Gudule, le premier vin bruxellois est commercialisé

Après la Flandre et la Wallonie, Bruxelles dispose aussi de son vin. Un vin urbain, assemblé et élevé à Laeken dans un chai flambant neuf où tous les outils du vigneron sont rassemblés. Égrappoir, pressoir, une dizaine de cuves en inox et le double de barriques usagées sont aptes à produire des milliers de bouteilles par an. Et tout cela, sans même disposer d’une seule vigne !

Un concept qui a fait ses preuves

Produire du vin en ville n’a rien de nouveau. Les "Urban Wineries", que l’on pourrait traduire par "chais urbains" ou "entreprises de vinification" existent depuis des années dans les villes américaines ou européennes, comme Londres ou Paris par exemple. Et à l’instar de Bruxelles, aucune de ces villes ne dispose de vignoble susceptible de produire suffisamment de raisin de qualité. Toutes les wineries importent donc leur raisin auprès de vignerons sélectionnés. Gudule (du nom de la sainte patronne de Bruxelles) ne fait pas exception à la règle. Le raisin 2018 provient de divers producteurs français. Thierry Lejeune, le patron, a sélectionné les cépages en fonction de ses goûts et en sachant exactement vers quoi ses vins devaient tendre. On retrouve donc des assemblages pour chacun des cinq vins actuellement produits.
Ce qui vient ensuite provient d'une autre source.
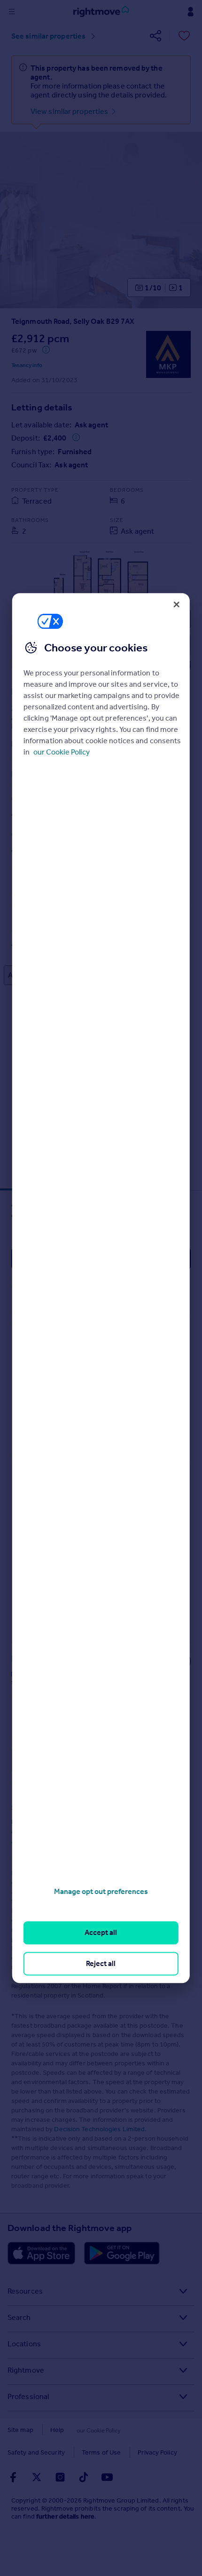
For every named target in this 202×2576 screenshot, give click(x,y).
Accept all (101, 1932)
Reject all (101, 1963)
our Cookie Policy (61, 751)
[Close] (176, 604)
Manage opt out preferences (101, 1891)
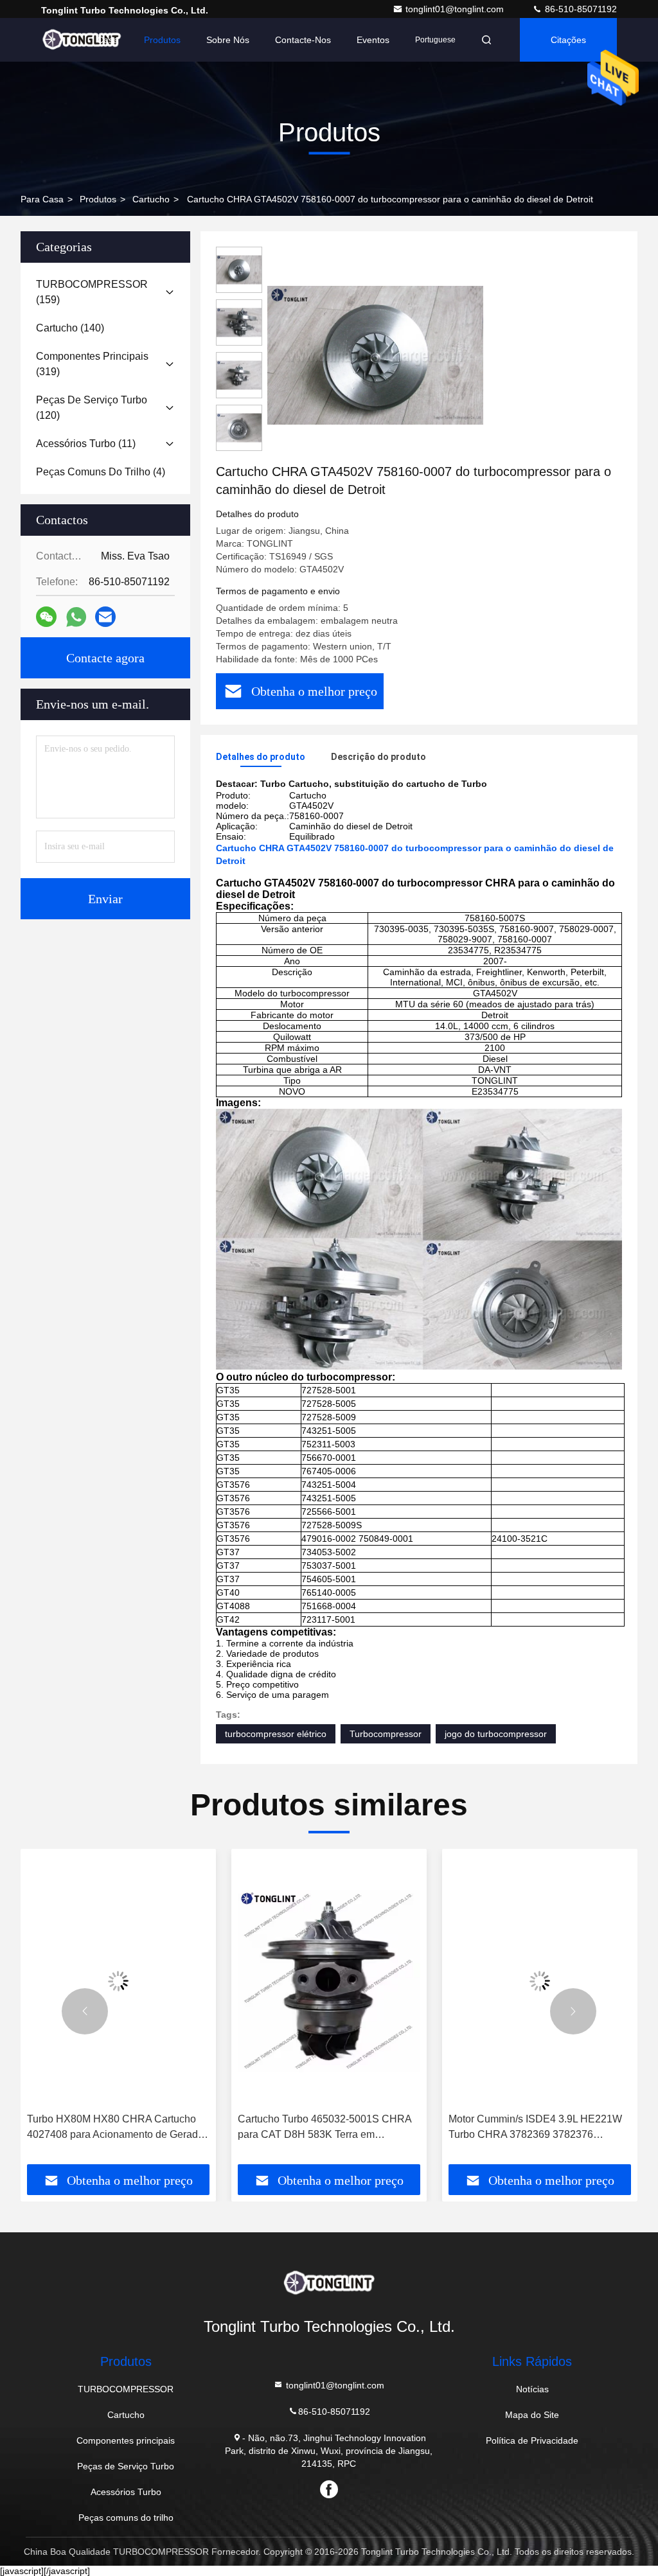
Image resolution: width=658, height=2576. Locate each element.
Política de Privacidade (532, 2440)
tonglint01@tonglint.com (455, 9)
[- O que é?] (76, 617)
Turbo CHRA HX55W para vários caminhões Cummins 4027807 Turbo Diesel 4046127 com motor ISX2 (533, 2127)
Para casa (42, 199)
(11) (86, 443)
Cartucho (151, 199)
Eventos (373, 40)
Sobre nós (227, 40)
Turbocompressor (386, 1734)
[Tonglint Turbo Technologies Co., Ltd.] (81, 39)
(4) (100, 471)
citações (568, 40)
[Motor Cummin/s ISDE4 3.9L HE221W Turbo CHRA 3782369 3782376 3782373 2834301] (329, 1980)
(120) (91, 407)
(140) (70, 327)
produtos (98, 199)
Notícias (532, 2389)
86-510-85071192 (579, 9)
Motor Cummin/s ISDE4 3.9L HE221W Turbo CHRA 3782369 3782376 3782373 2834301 (324, 2127)
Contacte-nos (303, 40)
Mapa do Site (532, 2415)
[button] (85, 2011)
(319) (92, 364)
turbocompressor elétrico (275, 1734)
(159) (92, 292)
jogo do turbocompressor (496, 1734)
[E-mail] (105, 616)
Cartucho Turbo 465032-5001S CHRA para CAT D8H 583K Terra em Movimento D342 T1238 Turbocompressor (113, 2127)
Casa (107, 40)
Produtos (162, 40)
Un des deux blancs contient jusqu’à cinq cépages différents, ce qui donne un goût unique, proche des vins du sud de la France, sans pour autant être identifié à une région particulière. Mais l’an prochain, de nouveaux raisins issus d’autres régions d’Europe viendront s’ajouter ou remplacer ceux des vignerons actuels, ce qui donnera forcément des vins différents.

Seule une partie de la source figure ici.